Its free with a permissive license.

It is also capable of native HDFS integration, Yarn etc and can do more complex and granular parallel patterns than just map reduce. Also has a API for distributed dataframes and arrays with linear algebra ops.

DISCLAIMER: I don't work for continuum. I just want to see its projects succeed because I was a user will benefit.

This is likely the best answer for those who wish to code within the map/reduce paradigm by hand and would prefer to use python.
BUT WHY

Your performance is going to be complete and utter crap because you're paying for serialization on every single data element.

Dask is higher performance and more pythonic: http://matthewrocklin.com/blog/work/2016/02/22/dask-distribu...

Luigi does decent job.
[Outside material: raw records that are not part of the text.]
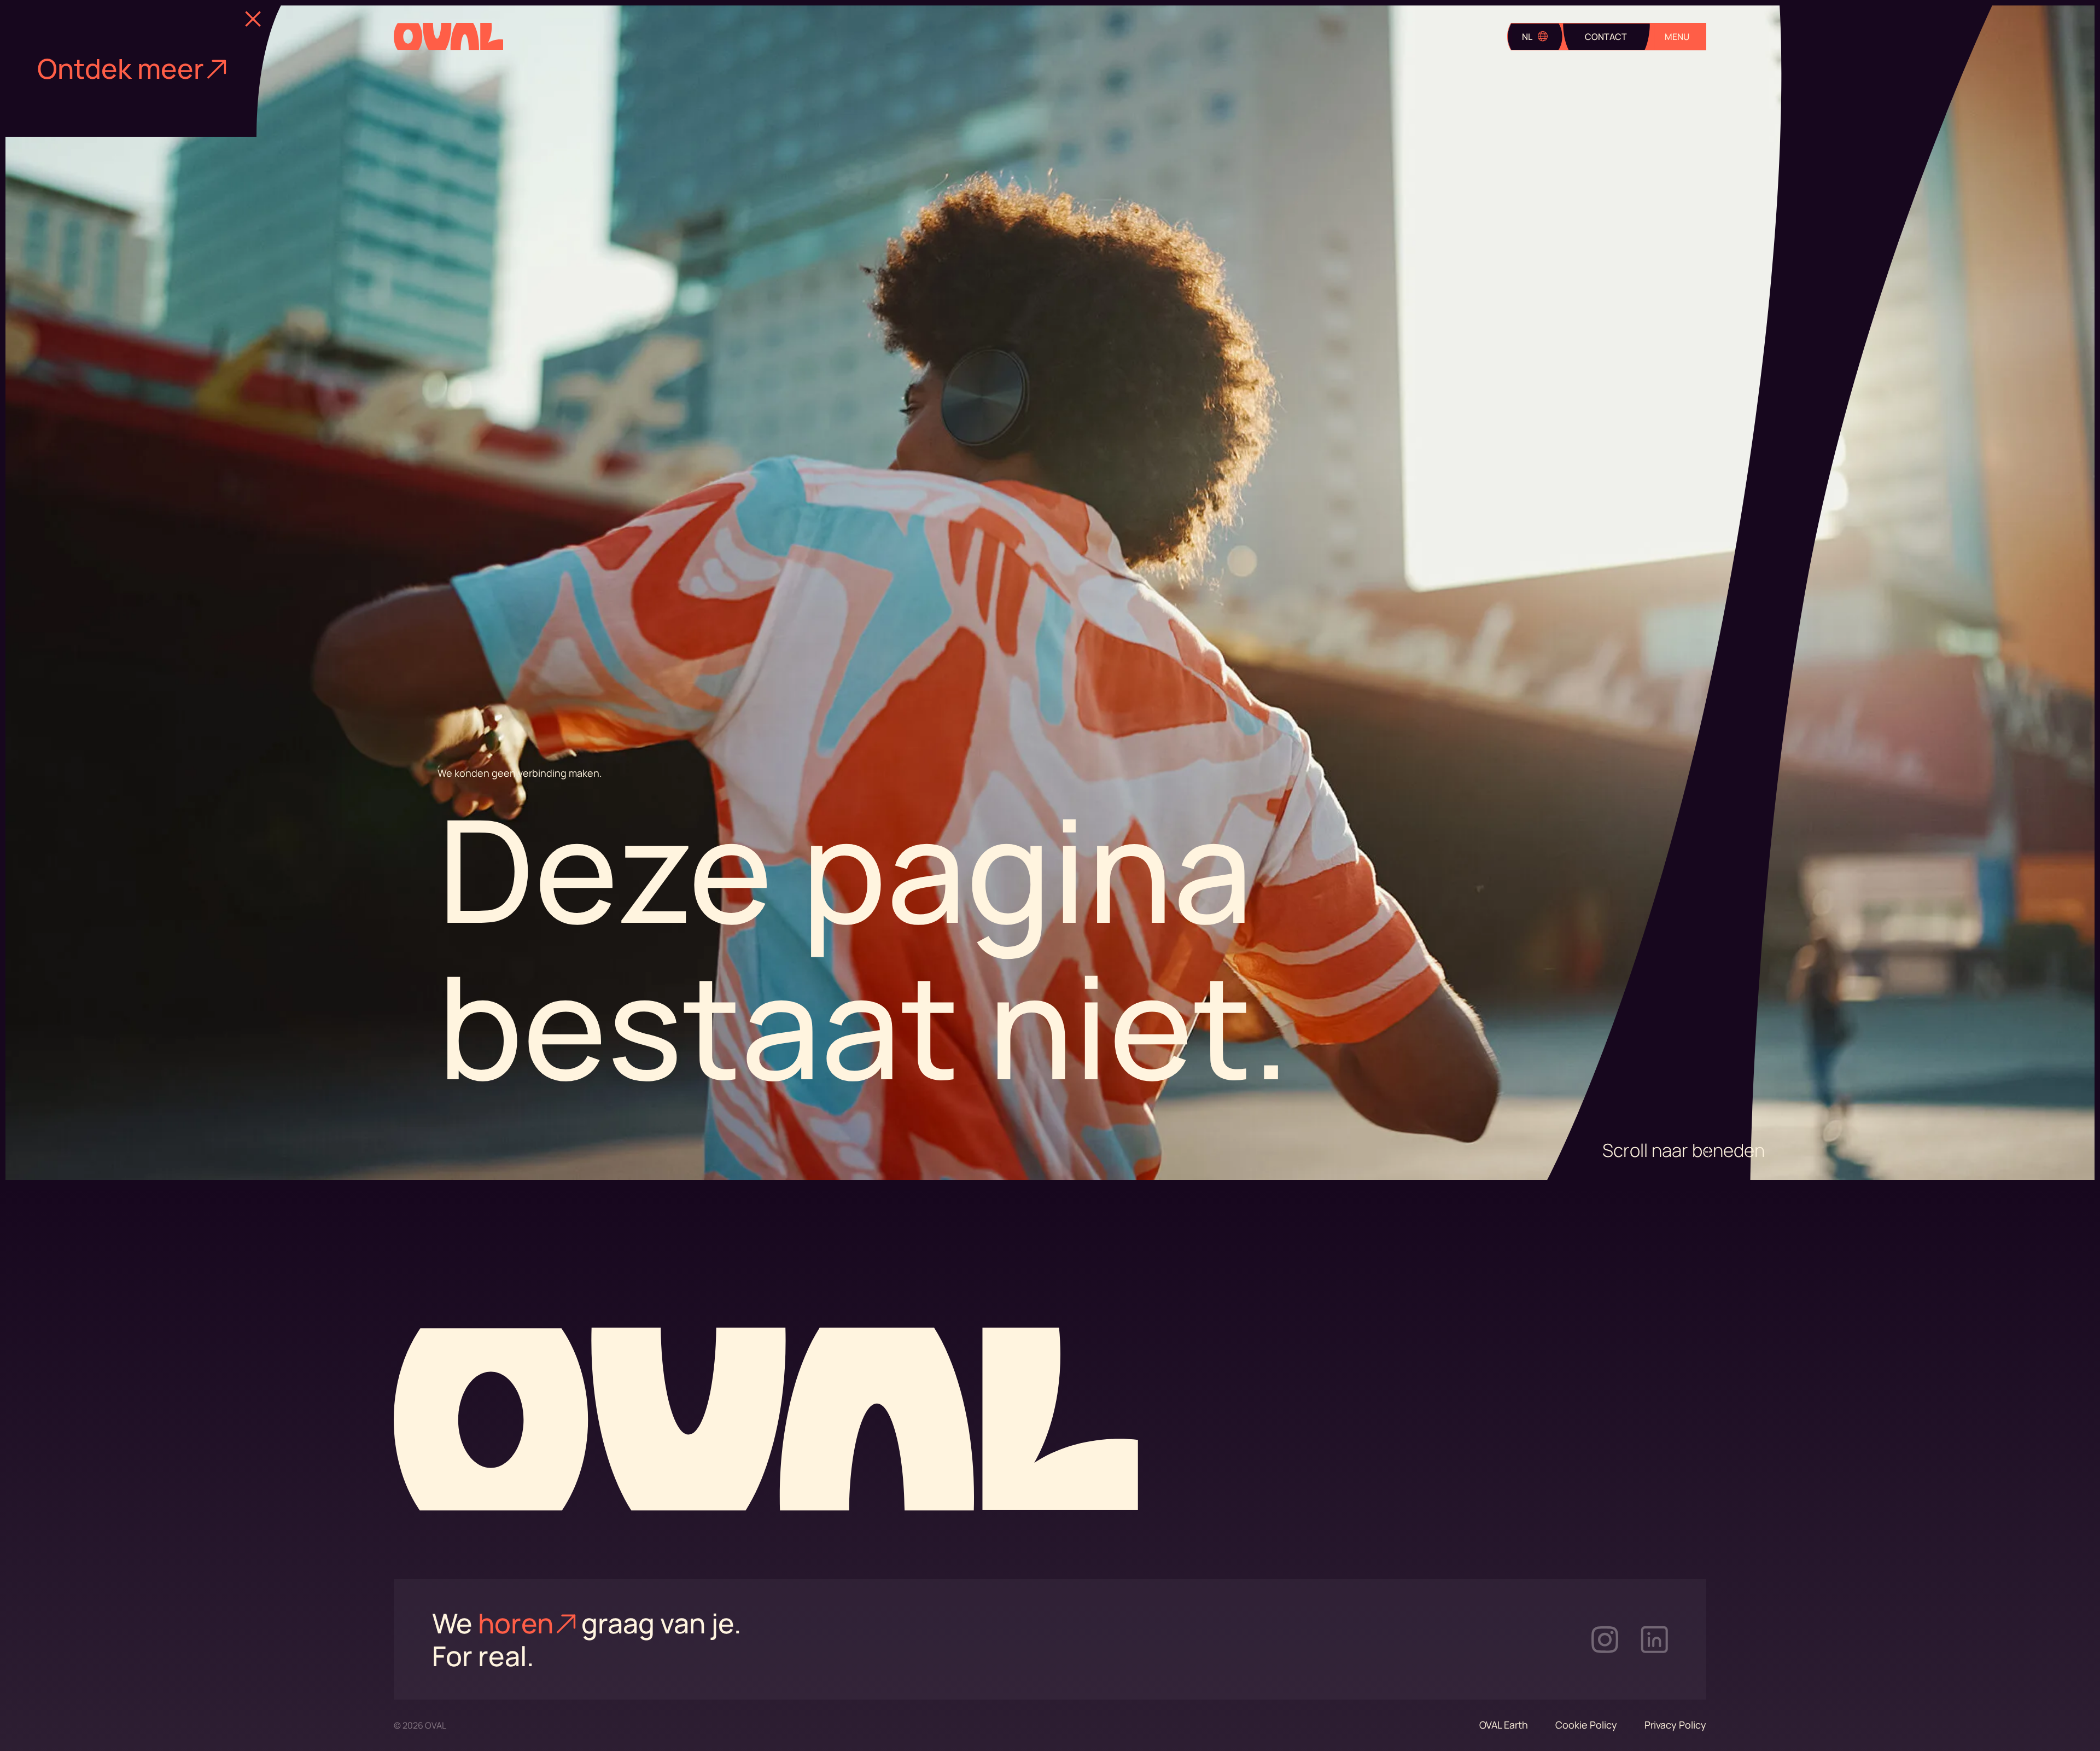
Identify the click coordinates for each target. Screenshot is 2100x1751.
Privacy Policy (1675, 1724)
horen (515, 1623)
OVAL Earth (1503, 1724)
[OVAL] (448, 36)
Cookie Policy (1586, 1724)
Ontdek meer (120, 68)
It is relatively easy to start with and powerful enough to do almost anything
I've been using Luigi for a few months, with no complaints. It supports running Python jobs on Hadoop and Spark, but it's not really a MapReduce framework unto itself.

However http://discoproject.org/ might be worth a look as a standalone alternative.

I have used Disco extensively in the past, nothing but good things to say about it. Fast job launch, easy to write, the DFS has been stellar. This was only using Python for job code.
Unfortunately, no. We are slowly moving away to a streaming infrastructure, so I've been mostly trying to "keep it running" until we are done replacing it. Sorry.
Check out dask: http://www.slideshare.net/continuumio

Its free with a permissive license and actively growing.

It is also capable of native HDFS integration, Yarn etc and can do more complex and granular parallel patterns than just map reduce. Also has a API for distributed dataframes and arrays with linear algebra ops.

DISCLAIMER: I don't work for continuum. I just want to see its projects succeed because I was a user will benefit.

Andrew Montalenti did a great talk about scaling out Python at Parsely at the last PyData conference: https://www.youtube.com/watch?v=gVBLF0ohcrE

But TBH, after a certain scale you should really be asking whether or not you should be using Python.